Am I a target? Understanding cyber risks

By Rob McKie - August 14, 2018

Cybercriminals don’t discriminate, with attacks aimed to exploit vulnerabilities in the cyber-security protocols, practices and policies of all organisations.

However, among the most commonly affected are small and medium enterprises, which often lack the level of sophistication required to combat even the most basic of threats.

In particular, internal finance divisions – the functional area where invoices and payments are channelled, the division responsible for your money – are frequently targeted, with scams fooling even the most seasoned of finance professionals. While vigilance is critical, it’s no longer sufficient to protect your organisation from cyber theft.

According to the Australian Cybercrime Online Reporting Network (ACORN), in 2017 false billing was among the top-three scams in Australia, representing an annual increase of 324% and responsible for $22.1 million in false transfers according to Scamwatch. Pitcher Partners believes this is just the tip of the iceberg.

Below are two prominent scams to be aware of.

Payment redirection scams

Using information obtained directly by hacking you, or indirectly by hacking your supplier’s computer systems, a scammer poses as a regular supplier, informing you their banking details have changed.
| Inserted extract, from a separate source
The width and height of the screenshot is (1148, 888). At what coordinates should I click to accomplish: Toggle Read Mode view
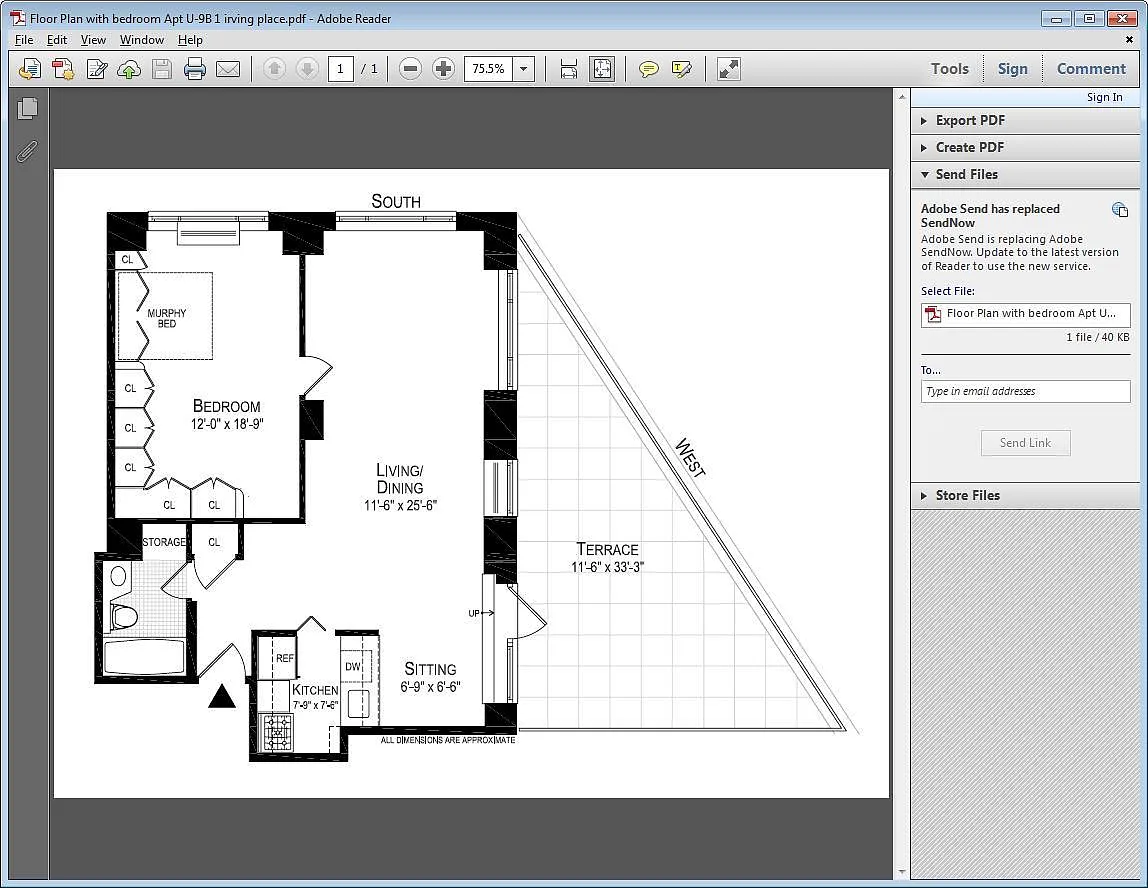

These requests often appear genuine, including branding and templates that make it difficult to distinguish from a legitimate request.

The scammers provide new bank account details, requesting future payments to be processed accordingly. In more sophisticated instances, scammers may intercept legitimate invoices in email transit, replacing them with an invoice with altered account details. Unfortunately, this type of scam is often only detected when the supplier requests overdue payment.

Perhaps more worrying is when personnel from your organisation are hacked and their email account used to submit illegitimate invoices with scammers’ account details to accounts payable. Sophisticated scammers may even state in the email that the change of bank details has been checked and validated. While it sounds like the plot of a movie, it’s a reality for a growing number of organisations today.


Keyloggers are most often used for the sole purpose of stealing usernames and passwords, and other confidential information. With your bank access details, cybercriminals can create or alter payment requests or even authorise transactions.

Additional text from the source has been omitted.